WHAT YOU WILL DO
Some entries follow. Reproduce exactly the lines starting at the one with "user avatar icon" and stopping after the one with "Screen dimensions: 1512x812".

Collected data entries:
= = = =

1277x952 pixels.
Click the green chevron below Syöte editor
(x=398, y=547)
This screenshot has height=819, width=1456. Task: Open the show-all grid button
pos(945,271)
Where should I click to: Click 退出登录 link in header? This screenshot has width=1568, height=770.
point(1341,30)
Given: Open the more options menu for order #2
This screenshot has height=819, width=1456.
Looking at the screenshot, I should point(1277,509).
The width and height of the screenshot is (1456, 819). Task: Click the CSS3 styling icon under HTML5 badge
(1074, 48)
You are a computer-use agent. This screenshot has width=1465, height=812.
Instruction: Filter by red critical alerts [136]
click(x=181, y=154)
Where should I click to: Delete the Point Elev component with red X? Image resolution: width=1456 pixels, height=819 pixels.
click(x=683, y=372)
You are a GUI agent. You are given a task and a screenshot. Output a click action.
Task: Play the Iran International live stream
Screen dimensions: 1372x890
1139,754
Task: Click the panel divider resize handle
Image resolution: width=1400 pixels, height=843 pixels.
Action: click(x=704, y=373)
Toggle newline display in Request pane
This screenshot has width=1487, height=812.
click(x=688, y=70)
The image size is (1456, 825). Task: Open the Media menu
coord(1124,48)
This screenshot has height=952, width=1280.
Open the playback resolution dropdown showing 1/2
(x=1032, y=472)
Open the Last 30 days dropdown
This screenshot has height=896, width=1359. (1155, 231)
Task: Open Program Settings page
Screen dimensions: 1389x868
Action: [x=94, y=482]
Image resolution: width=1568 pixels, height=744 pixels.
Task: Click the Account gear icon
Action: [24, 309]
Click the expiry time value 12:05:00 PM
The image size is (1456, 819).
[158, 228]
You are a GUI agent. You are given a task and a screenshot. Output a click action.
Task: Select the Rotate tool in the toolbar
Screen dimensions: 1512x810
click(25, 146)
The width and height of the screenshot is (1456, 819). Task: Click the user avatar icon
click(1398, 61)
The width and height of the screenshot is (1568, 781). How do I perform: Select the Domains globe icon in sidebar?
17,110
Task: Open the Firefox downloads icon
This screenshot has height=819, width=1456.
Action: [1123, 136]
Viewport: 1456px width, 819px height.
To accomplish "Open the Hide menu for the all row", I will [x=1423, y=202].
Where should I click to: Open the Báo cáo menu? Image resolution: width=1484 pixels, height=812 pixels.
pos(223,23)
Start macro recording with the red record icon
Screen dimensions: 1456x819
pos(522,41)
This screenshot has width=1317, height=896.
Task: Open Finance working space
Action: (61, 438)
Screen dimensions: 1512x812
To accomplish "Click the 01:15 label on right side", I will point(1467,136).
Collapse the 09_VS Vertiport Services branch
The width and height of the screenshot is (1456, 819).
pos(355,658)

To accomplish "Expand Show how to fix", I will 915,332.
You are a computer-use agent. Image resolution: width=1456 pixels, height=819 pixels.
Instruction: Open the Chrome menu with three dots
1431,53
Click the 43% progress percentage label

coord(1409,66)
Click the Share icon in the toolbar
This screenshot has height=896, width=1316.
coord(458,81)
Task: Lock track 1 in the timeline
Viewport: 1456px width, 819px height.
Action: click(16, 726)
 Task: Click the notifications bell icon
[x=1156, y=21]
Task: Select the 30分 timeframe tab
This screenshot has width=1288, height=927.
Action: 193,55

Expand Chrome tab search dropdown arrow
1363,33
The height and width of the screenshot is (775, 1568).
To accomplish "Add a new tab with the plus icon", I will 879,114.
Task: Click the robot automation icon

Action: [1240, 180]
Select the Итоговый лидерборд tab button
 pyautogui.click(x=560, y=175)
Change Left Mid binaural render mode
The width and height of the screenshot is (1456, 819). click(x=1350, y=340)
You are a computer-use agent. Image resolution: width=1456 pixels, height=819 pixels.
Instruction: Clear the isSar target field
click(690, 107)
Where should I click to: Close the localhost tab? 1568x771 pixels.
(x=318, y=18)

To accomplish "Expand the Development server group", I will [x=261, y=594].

= = = =

REPLY TO THE EXERCISE
The width and height of the screenshot is (1456, 819). Task: Click the user avatar icon
click(1398, 61)
The width and height of the screenshot is (1568, 781). How do I perform: Select the Domains globe icon in sidebar?
17,110
Task: Open the Firefox downloads icon
This screenshot has height=819, width=1456.
Action: [1123, 136]
Viewport: 1456px width, 819px height.
To accomplish "Open the Hide menu for the all row", I will [x=1423, y=202].
Where should I click to: Open the Báo cáo menu? Image resolution: width=1484 pixels, height=812 pixels.
pos(223,23)
Start macro recording with the red record icon
Screen dimensions: 1456x819
pos(522,41)
This screenshot has width=1317, height=896.
Task: Open Finance working space
Action: (61, 438)
Screen dimensions: 1512x812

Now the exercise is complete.